Extract provided:
=== Section Start ===
The detector creates anomaly candidates that progress through each tier. The final decision determines whether to create an alert or suppress the anomaly as a false positive.

Blackout Scheduler

The blackout scheduler runs every minute to check for scheduled blackouts. The scheduler evaluates cron expressions against the current time in the configured timezone. When a schedule matches, the scheduler creates a manual blackout entry with the configured duration.

Alert Cleaner

The alert cleaner runs every 30 seconds to check for resolved conditions. The cleaner retrieves active threshold alerts and re-evaluates the triggering conditions. When a condition no longer violates the threshold, the cleaner marks the alert as cleared.

Retention Manager

The retention manager runs daily to clean up old data. The manager deletes cleared and acknowledged alerts older than the configured retention period. The manager also removes processed anomaly candidates past retention.

Notification Workers

The notification system includes two workers:

• The notification worker processes pending and retry notifications.
• The reminder worker sends periodic reminders for active alerts.

Data Flow

Metric Evaluation Flow

Collector --writes--> Datastore <--reads-- Alerter --writes--> Alerts

The collector writes metrics to the datastore. The alerter reads metrics and evaluates the metrics against rules. When thresholds are violated, the alerter writes alerts to the alerts table.

Anomaly Detection Flow

Tier 1 --> Candidate --> Tier 2 --> Tier 3 --> Alert or Suppress
(z-score)   (store)    (embedding)  (LLM)

Tier 1 creates anomaly candidates for values exceeding the z-score threshold. These candidates are stored and processed by Tier 2, which generates embeddings and searches for similar past anomalies. Tier 3 uses LLM classification to make the final decision.
=== Section End ===
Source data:
=== Section Start ===
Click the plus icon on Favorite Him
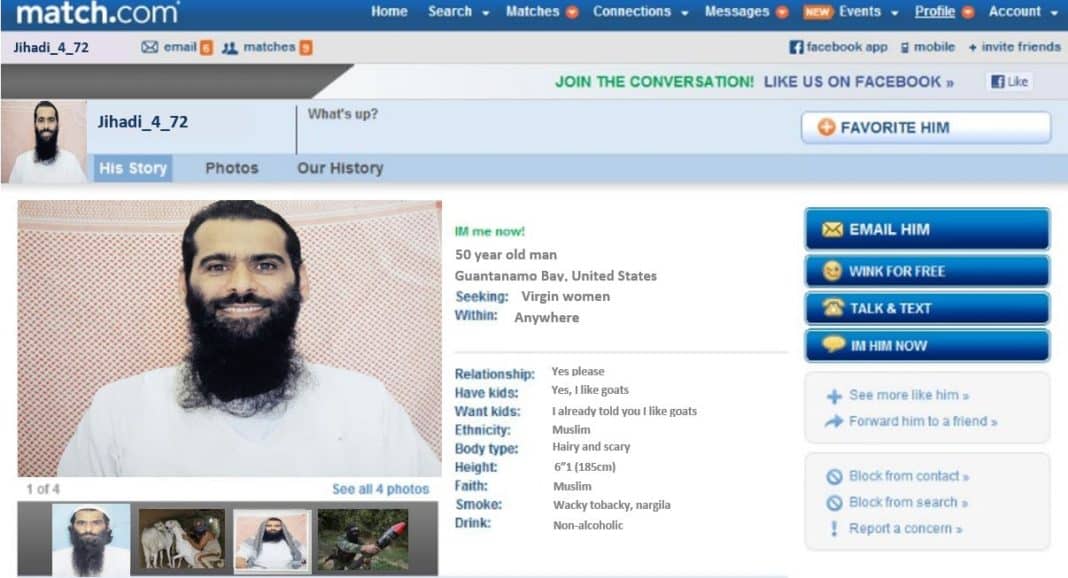 pyautogui.click(x=826, y=127)
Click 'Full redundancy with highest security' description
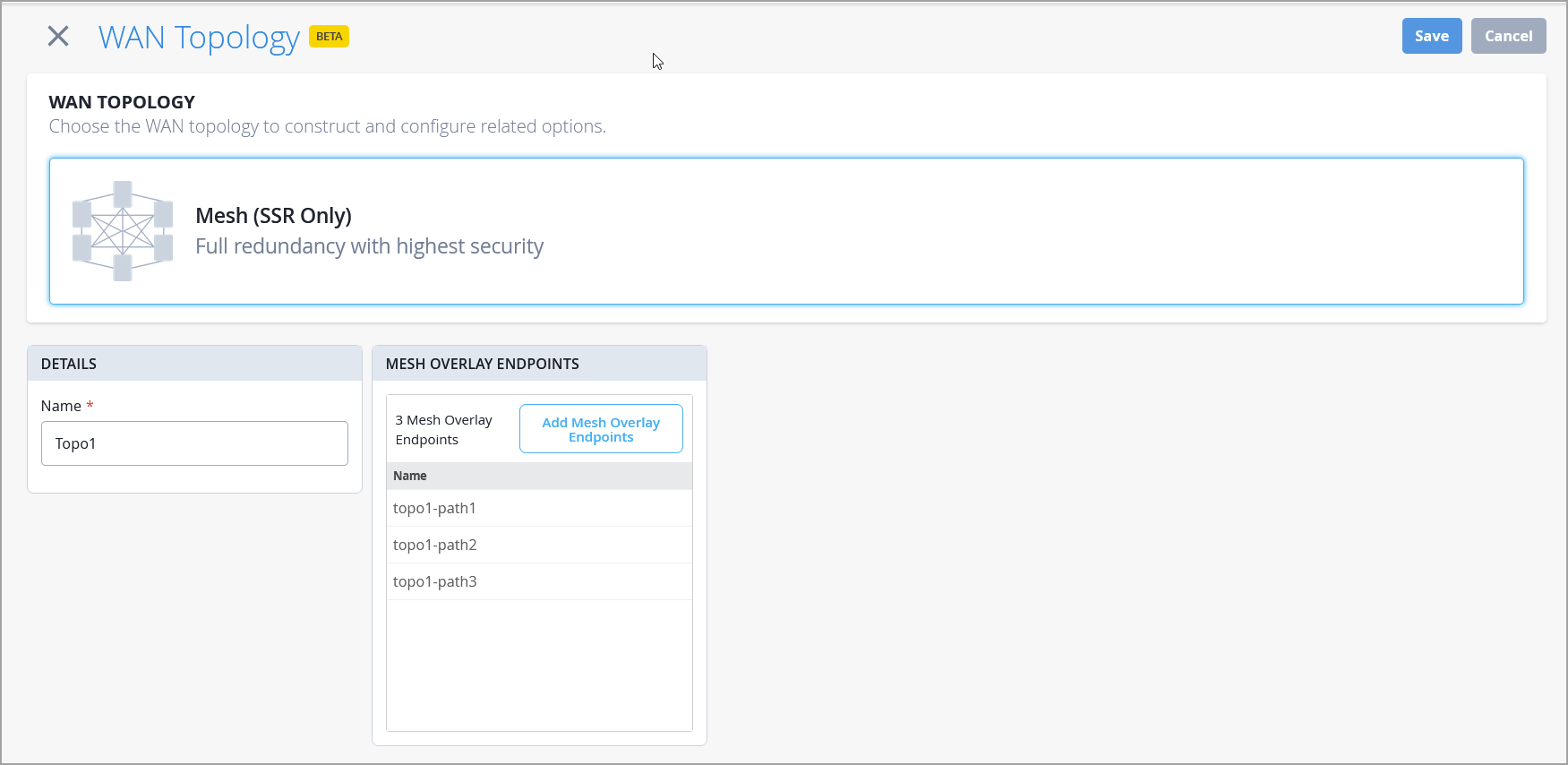This screenshot has width=1568, height=765. pyautogui.click(x=369, y=246)
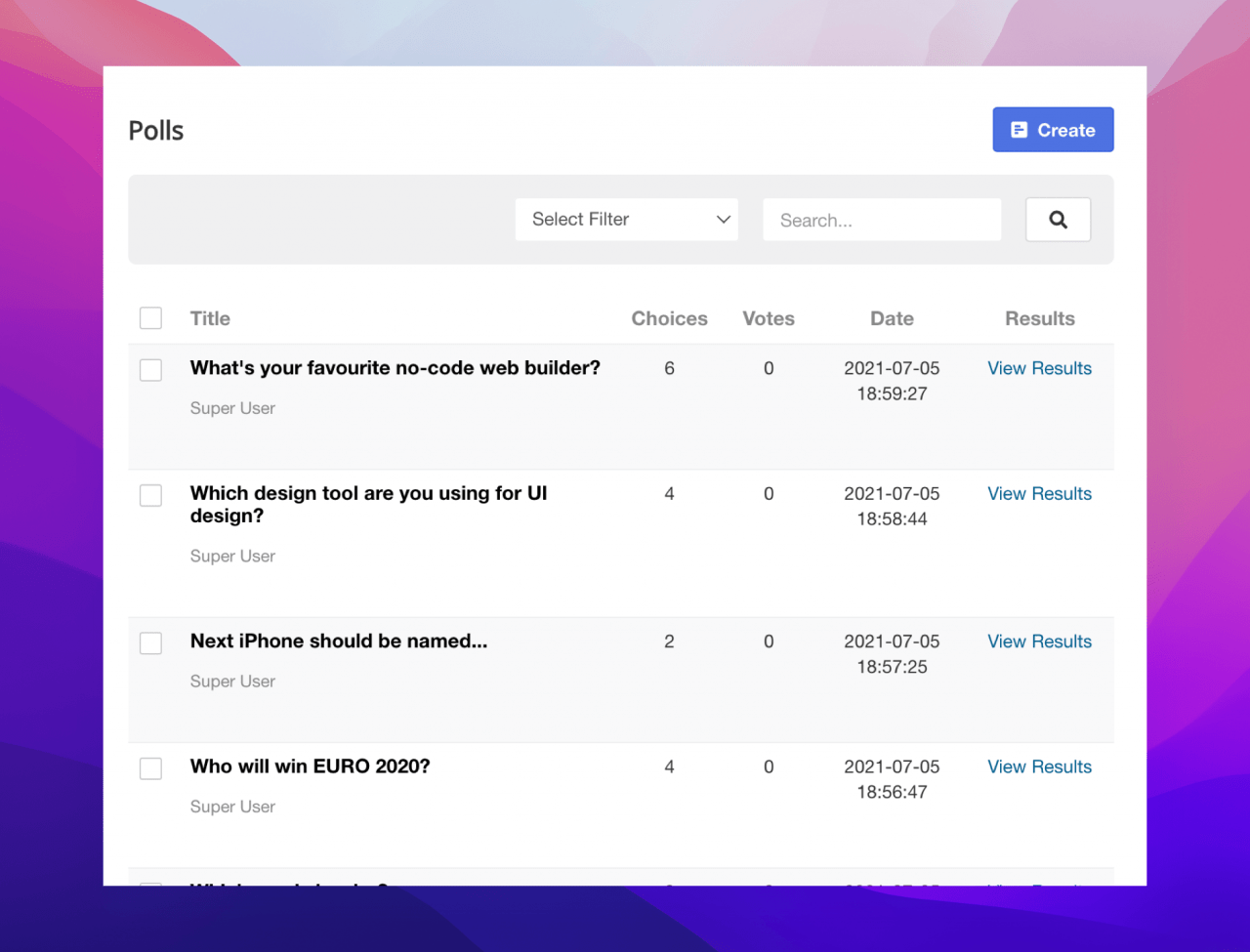Sort by the Date column header
This screenshot has width=1250, height=952.
(x=892, y=318)
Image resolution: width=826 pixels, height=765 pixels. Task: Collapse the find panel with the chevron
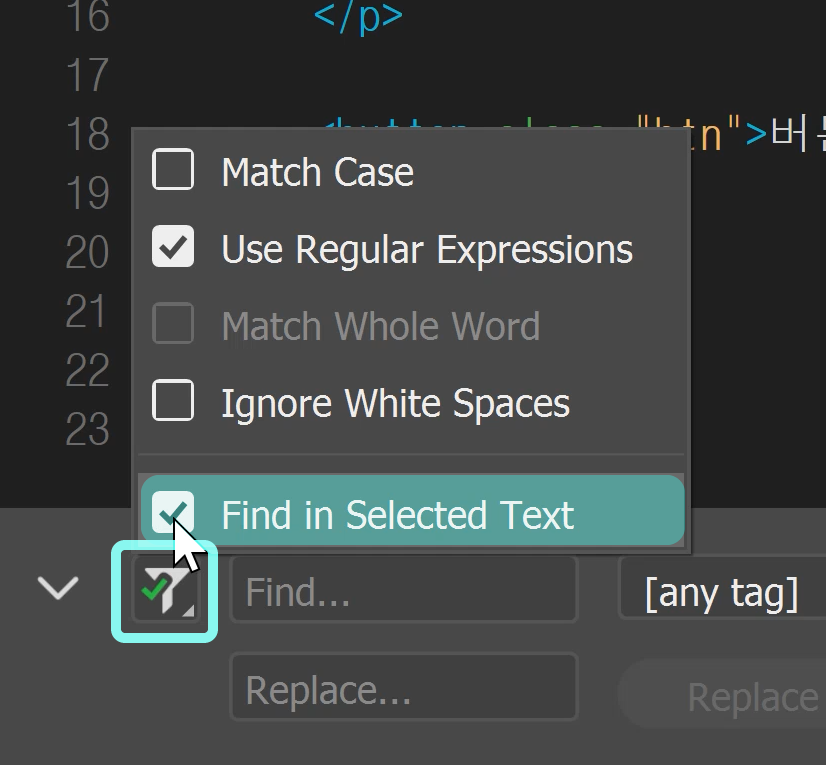[x=58, y=588]
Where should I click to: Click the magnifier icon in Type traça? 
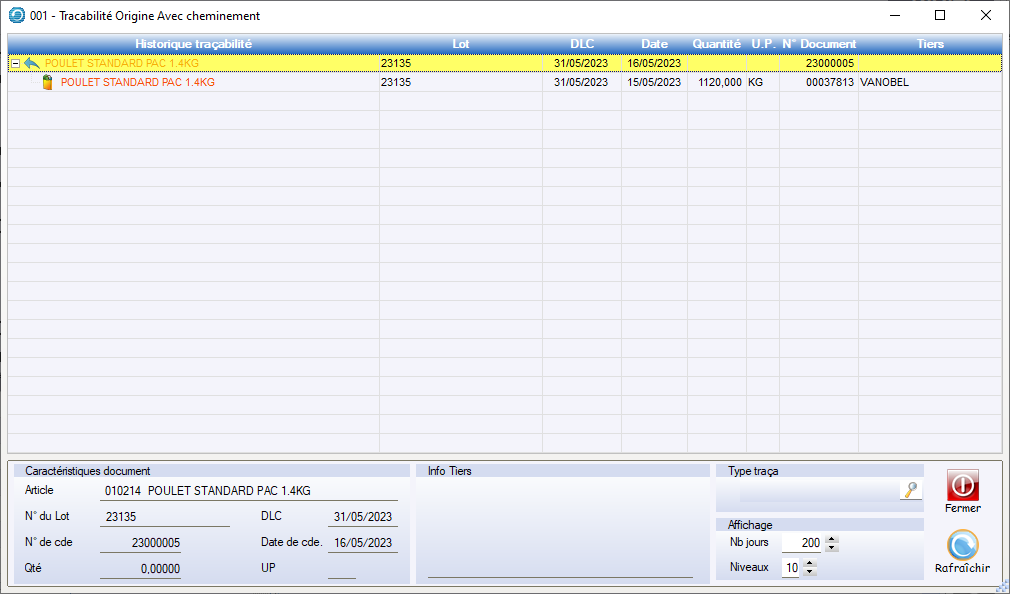[x=910, y=489]
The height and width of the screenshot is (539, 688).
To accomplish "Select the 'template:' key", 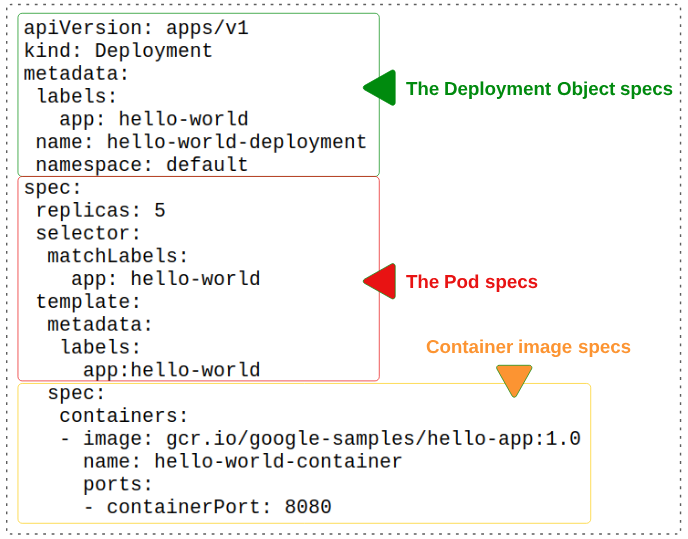I will [x=88, y=301].
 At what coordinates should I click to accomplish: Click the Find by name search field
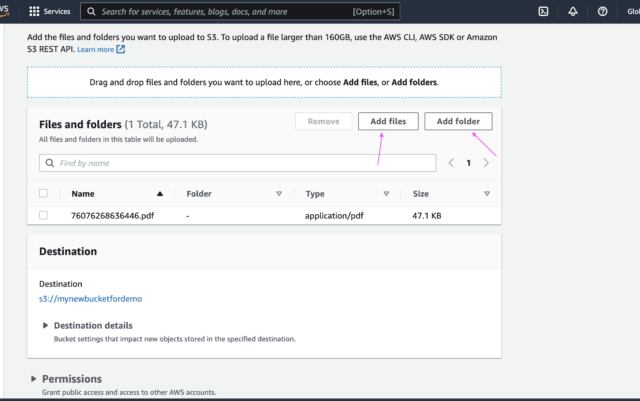238,162
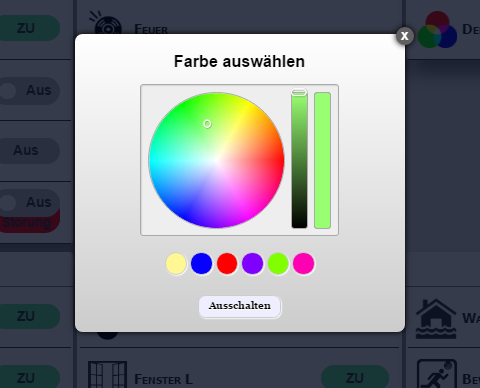
Task: Pick the white center of color wheel
Action: click(x=216, y=160)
=== Section End ===
Exercise instructions:
1. Please write out the part of the monitoring excerpt that opens with the words containing "Notification Workers" and closes with "for active alerts.", copied word for word.
2. According to the monitoring excerpt, how often does the alert cleaner run?

Solution list:
1.
Notification Workers

The notification system includes two workers:

• The notification worker processes pending and retry notifications.
• The reminder worker sends periodic reminders for active alerts.

2. Every 30 seconds.